It is normal installation. I think proxmox should isolate cm from server, right?
Should I do something else?
 
It is normal installation. I think proxmox should isolate cm from server, right?
Should I do something else
 
What I want to understand how user of kvm machine access server? Proxmox should ensure that it couldn't happen, right?
 
Are your VMs/containers on a separate bridge or does your Proxmox host also have an IP address on the same bridge? Are those bridges on separate network controllers or VLANs?
Once in a while there are reports about VMs that can compromise the host by using security bugs in QEMU or the KVM drivers.
 
I already stopped and remove containers since long time to avoid security issues,
Proxmox host dies not have IP in bridges, I have 2 subsets each one in separate bridge.
If vm can access host, that means it is not for production?
 
I already stopped and remove containers since long time to avoid security issues,
Proxmox host dies not have IP in bridges, I have 2 subsets each one in separate bridge.
If vm can access host, that means it is not for production?
Please explain what you mean with subsets. Unless the networks a physically separated (or VLANs) connected only via a properly configured firewall, the VMs can (try to) connect to Proxmox host(s) via the network.
 
While creating vm, I select the bridge and add network card and expect proxmox to do the isolation
The VM (CPU, memory, disk) are isolated but if your networks are connected, they can still attack the host via the network.
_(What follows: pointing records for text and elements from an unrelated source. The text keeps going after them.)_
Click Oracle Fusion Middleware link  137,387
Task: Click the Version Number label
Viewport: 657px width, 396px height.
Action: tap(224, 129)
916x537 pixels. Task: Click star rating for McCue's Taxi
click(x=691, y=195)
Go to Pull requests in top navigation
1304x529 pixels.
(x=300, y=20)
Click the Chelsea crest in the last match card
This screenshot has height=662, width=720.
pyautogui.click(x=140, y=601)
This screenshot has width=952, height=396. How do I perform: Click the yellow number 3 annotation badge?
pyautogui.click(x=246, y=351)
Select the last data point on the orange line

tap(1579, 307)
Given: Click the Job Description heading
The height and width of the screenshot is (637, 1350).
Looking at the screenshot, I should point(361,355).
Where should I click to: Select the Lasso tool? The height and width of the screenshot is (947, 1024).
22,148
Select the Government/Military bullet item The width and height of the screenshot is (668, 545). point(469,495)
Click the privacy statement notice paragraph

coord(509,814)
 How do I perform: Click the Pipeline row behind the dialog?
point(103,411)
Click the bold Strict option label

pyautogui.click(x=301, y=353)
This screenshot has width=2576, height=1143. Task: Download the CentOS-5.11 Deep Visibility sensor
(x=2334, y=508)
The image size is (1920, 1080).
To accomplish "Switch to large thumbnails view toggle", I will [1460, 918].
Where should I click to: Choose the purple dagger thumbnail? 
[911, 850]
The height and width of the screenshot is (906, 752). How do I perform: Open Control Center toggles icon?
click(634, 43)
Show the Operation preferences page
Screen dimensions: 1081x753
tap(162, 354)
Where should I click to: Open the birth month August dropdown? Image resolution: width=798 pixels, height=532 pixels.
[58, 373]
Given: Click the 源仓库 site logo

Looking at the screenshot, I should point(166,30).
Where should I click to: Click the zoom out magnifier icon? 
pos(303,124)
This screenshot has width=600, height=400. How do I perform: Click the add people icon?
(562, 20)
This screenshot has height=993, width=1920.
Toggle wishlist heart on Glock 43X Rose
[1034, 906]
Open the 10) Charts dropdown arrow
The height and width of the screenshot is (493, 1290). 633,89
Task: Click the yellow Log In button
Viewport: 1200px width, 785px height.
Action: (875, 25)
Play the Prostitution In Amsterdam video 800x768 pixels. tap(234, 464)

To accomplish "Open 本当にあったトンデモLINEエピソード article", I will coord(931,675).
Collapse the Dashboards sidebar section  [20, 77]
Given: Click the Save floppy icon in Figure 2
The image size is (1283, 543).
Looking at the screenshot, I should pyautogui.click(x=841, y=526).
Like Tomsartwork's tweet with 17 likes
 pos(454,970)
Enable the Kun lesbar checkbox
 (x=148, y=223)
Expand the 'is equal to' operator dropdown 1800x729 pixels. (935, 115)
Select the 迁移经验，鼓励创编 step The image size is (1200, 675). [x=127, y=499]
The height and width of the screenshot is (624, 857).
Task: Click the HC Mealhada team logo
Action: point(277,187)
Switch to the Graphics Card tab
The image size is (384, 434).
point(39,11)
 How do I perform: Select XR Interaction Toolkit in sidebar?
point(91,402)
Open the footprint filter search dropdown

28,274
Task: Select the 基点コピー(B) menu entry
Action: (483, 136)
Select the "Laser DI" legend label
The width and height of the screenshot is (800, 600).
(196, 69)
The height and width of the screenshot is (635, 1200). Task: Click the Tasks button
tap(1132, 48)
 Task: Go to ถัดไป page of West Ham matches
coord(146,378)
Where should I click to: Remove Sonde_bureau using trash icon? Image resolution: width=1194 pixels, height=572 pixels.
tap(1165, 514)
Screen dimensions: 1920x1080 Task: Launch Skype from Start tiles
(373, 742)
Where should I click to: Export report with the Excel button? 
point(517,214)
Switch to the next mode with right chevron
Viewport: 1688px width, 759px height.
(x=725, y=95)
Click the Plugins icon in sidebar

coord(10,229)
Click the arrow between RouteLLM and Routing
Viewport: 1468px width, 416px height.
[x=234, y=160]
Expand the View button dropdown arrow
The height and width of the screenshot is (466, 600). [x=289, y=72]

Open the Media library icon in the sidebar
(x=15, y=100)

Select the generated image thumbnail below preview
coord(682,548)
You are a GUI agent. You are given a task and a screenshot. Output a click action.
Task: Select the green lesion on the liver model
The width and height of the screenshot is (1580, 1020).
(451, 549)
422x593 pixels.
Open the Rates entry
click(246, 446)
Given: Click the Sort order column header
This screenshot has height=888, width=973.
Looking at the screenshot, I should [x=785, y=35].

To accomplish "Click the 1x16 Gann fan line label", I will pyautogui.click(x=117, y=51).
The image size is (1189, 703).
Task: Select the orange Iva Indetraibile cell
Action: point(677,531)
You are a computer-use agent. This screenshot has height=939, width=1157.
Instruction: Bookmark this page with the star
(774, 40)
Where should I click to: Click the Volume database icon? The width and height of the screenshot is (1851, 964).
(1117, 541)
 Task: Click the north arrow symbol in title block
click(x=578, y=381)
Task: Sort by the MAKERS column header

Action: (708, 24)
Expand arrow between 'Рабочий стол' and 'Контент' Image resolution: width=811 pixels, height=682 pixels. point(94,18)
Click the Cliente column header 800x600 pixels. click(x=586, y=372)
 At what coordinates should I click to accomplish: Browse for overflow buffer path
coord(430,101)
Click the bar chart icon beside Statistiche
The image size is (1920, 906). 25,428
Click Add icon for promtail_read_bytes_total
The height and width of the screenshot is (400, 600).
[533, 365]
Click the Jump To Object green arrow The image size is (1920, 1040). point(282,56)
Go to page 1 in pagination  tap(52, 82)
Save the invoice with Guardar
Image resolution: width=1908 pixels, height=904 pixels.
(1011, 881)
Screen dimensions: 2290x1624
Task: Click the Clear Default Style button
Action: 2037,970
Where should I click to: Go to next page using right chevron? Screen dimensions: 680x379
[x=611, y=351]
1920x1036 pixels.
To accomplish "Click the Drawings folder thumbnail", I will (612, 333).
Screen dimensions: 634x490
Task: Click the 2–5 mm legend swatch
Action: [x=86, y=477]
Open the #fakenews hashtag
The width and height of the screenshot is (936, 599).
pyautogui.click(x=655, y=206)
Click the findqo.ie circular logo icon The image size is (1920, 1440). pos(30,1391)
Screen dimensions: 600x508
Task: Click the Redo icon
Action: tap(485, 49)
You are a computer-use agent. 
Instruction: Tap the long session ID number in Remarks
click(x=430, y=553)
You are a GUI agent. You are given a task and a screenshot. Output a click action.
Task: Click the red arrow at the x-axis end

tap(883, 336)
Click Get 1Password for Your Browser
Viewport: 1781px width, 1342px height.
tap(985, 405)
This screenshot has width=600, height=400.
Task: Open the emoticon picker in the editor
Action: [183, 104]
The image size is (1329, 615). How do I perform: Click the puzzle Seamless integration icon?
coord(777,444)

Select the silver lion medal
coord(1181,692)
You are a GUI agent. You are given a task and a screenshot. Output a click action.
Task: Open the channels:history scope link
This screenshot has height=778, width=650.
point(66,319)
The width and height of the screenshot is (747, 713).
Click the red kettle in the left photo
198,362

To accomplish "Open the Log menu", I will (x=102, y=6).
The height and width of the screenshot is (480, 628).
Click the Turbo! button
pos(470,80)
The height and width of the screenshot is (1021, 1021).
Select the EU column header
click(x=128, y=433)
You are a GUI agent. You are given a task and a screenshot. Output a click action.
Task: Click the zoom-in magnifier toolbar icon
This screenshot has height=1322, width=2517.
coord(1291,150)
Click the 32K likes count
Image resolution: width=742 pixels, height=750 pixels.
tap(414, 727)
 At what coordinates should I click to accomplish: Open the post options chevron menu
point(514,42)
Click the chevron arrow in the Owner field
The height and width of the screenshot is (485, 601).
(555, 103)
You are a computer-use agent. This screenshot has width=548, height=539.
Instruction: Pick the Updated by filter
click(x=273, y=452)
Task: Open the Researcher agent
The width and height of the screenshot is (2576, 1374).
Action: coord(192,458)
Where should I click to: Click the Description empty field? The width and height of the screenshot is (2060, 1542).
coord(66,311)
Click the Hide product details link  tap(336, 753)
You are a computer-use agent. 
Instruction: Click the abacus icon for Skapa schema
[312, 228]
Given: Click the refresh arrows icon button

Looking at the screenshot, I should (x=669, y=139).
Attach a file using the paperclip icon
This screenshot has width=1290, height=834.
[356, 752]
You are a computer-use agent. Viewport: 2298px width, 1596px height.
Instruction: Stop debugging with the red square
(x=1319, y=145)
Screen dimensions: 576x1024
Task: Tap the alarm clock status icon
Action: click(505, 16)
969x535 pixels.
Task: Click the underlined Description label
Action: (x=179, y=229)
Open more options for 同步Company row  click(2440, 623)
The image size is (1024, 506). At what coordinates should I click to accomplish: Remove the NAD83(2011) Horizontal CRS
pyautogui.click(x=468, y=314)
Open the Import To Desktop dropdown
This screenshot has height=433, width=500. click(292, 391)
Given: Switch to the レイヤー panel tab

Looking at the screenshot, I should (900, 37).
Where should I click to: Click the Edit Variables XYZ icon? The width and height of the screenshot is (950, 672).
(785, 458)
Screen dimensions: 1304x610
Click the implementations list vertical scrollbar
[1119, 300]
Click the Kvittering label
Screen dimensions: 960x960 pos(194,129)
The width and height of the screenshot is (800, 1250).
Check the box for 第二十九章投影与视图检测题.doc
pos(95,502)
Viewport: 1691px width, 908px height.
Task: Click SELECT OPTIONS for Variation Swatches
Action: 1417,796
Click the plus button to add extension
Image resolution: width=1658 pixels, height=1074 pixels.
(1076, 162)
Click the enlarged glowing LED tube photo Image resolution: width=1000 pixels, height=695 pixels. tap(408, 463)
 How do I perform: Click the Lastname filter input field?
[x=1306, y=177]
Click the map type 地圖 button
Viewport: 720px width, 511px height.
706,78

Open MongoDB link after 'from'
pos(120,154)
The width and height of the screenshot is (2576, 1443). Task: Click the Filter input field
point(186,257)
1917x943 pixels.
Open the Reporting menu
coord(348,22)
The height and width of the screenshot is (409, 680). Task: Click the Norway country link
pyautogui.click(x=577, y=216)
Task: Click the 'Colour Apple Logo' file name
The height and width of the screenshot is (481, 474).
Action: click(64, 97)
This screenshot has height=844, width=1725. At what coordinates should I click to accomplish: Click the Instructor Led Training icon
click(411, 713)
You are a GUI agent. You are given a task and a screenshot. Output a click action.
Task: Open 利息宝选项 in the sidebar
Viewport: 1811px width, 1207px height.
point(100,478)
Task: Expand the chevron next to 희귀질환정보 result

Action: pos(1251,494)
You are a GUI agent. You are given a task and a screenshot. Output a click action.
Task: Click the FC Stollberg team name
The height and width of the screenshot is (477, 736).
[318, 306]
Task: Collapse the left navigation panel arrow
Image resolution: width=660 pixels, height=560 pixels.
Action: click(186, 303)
A virtual machine connected to a network is in that respect no different from a physical machine connected to that network. Use proper network isolation just as you would with physical machines.
 
Networking like this is a big beyond me too, I recommend Two Factor Auth if you can't isolate them on a different subnet/network that can't talk with your PVE host....
And if they're escaping the VM/QUEM, there's other problems...
 
so what's is the suggestion to isolate then from host?
I do not know much about bridges, but either do TFA on PVE host for better password security, or get a new network switch firewall capabilities to block traffic from all ips, except XYZ, get the vm's on a different network switch, , or tweak around with Proxmox bridges and firewall.